-- Requisitos do exercício --
**1)** Responda, com base na crítica de Grande Sertão:
(a) Segundo a crítica, o que a arquitetura brutalista da favela lembra?
(b) Quem é a mulher de Caio Blat na vida real?
(c) O que Guel Arraes levou ao paroxismo?
**2)** Cite a crítica de Grande Sertão a partir de "O que não se" e prossiga até "ênfase na selvageria.".

-- Trecho do documento --
--

A festa da jagunçada vira baile funk de cores e montagem alucinógenas em meio a uma favela hiperrealista cuja arquitetura brutalista lembra um Blade Runner lumpemproletário. Com frequência, Grande Sertão me pareceu aspirar a ser um Cidade de Deus lisérgico, com a verbalização das comunidades substituída pela experimentação léxica de Rosa.

A distância entre original e adaptação causa um choque que pode ser apreciado por quem se abrir à experiência. No entanto, o que vamos encontrar é problemático por trair uma certa favela-exploitation nos excessos de exasperação, violência e sangue. A montagem frenética artificializa a ação e serve para dissimular alguma possível incapacidade de realizá-la em tomadas contínuas. Em outras palavras, joga areia nos olhos do espectador.

O que não se pode negar é a qualidade do que Caio Blat faz com o texto da narração retrospectiva em primeira pessoa, muito embora não se compreenda o lugar de onde ele narra. Como aconteceu na peça e no filme de Bia Lessa, Caio domina com perfeição cada sílaba de suas falas, caracterizado como uma espécie de Antonio Conselheiro. A química do Caio “jovem” com Luísa Arraes, sua mulher na vida real, produz os melhores momentos do filme.

Guel Arraes assumiu talvez o maior risco de sua carreira. Levou o som e a fúria ao paroxismo, propondo uma leitura insólita da obra mais ambiciosa da literatura brasileira. Como cinema, só faltou um propósito maior que superasse o mero alvoroço cênico e a ênfase na selvageria.

--

-- Seção de dados --
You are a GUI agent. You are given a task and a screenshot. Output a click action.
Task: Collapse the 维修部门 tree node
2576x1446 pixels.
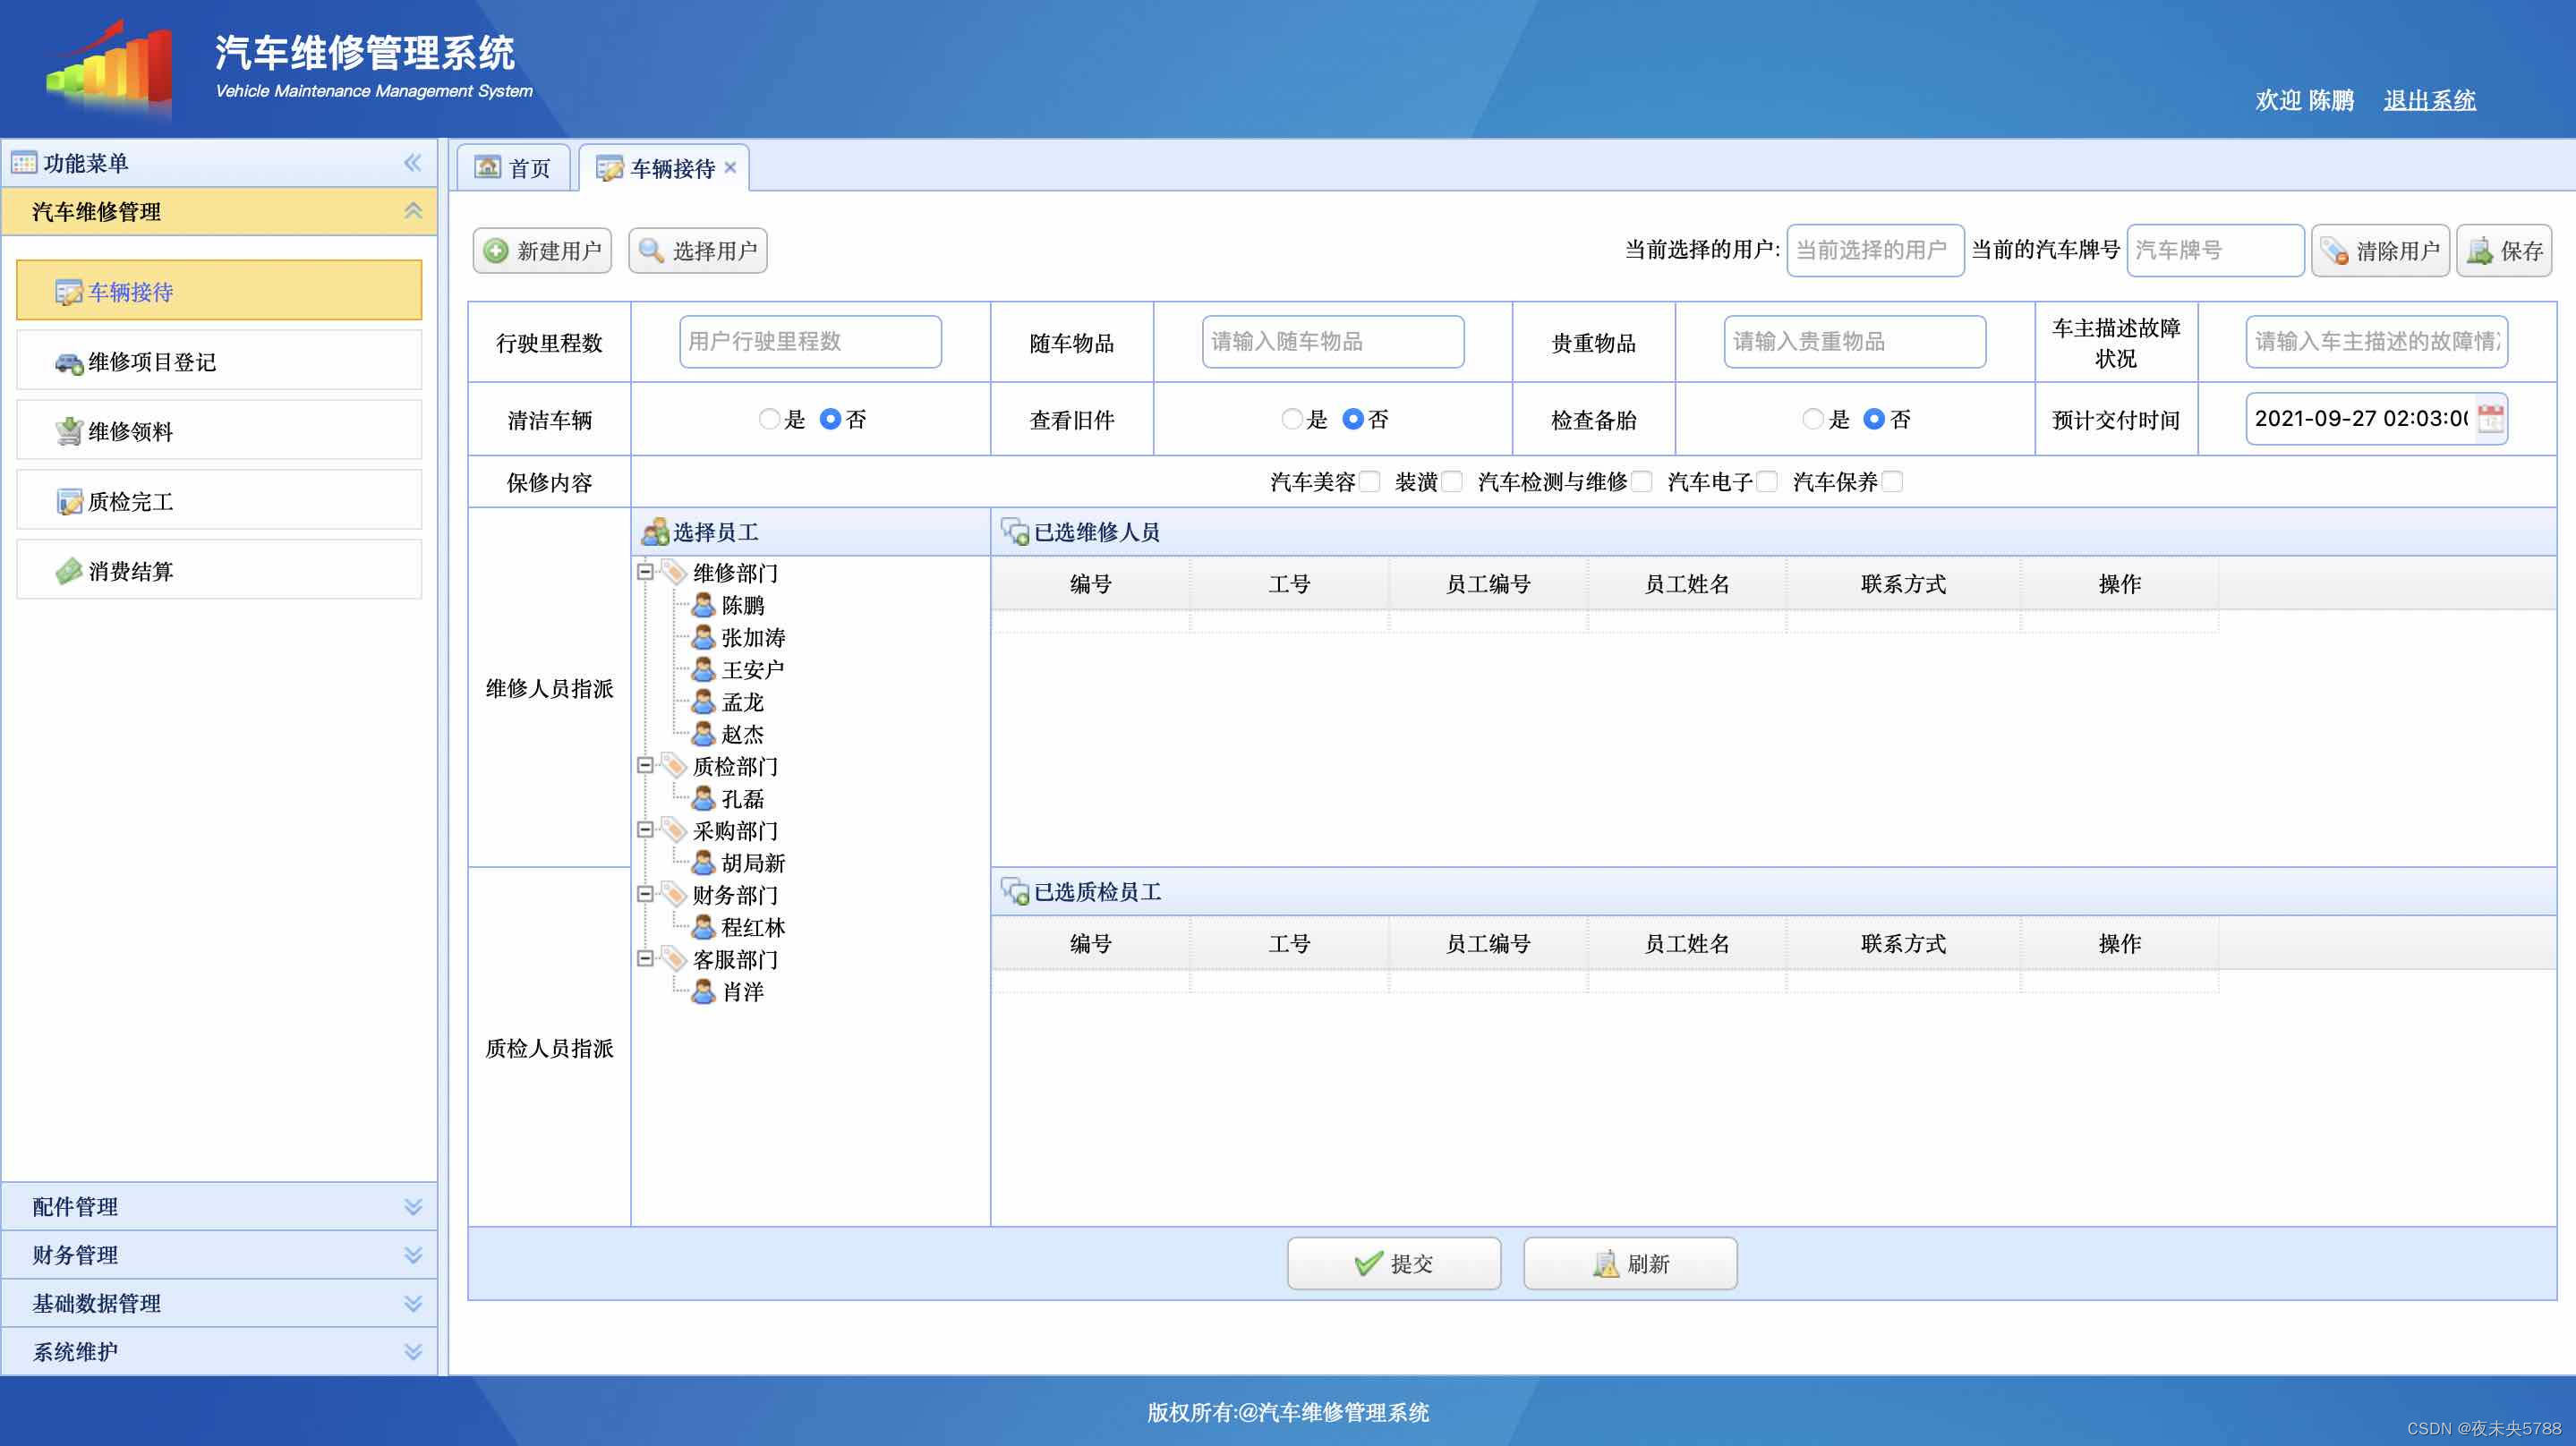[645, 572]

--

-- Gabarito --
**1)**
(a) Um Blade Runner lumpemproletário.
(b) Luísa Arraes.
(c) O som e a fúria.

**2)**
O que não se pode negar é a qualidade do que Caio Blat faz com o texto da narração retrospectiva em primeira pessoa, muito embora não se compreenda o lugar de onde ele narra. Como aconteceu na peça e no filme de Bia Lessa, Caio domina com perfeição cada sílaba de suas falas, caracterizado como uma espécie de Antonio Conselheiro. A química do Caio “jovem” com Luísa Arraes, sua mulher na vida real, produz os melhores momentos do filme.

Guel Arraes assumiu talvez o maior risco de sua carreira. Levou o som e a fúria ao paroxismo, propondo uma leitura insólita da obra mais ambiciosa da literatura brasileira. Como cinema, só faltou um propósito maior que superasse o mero alvoroço cênico e a ênfase na selvageria.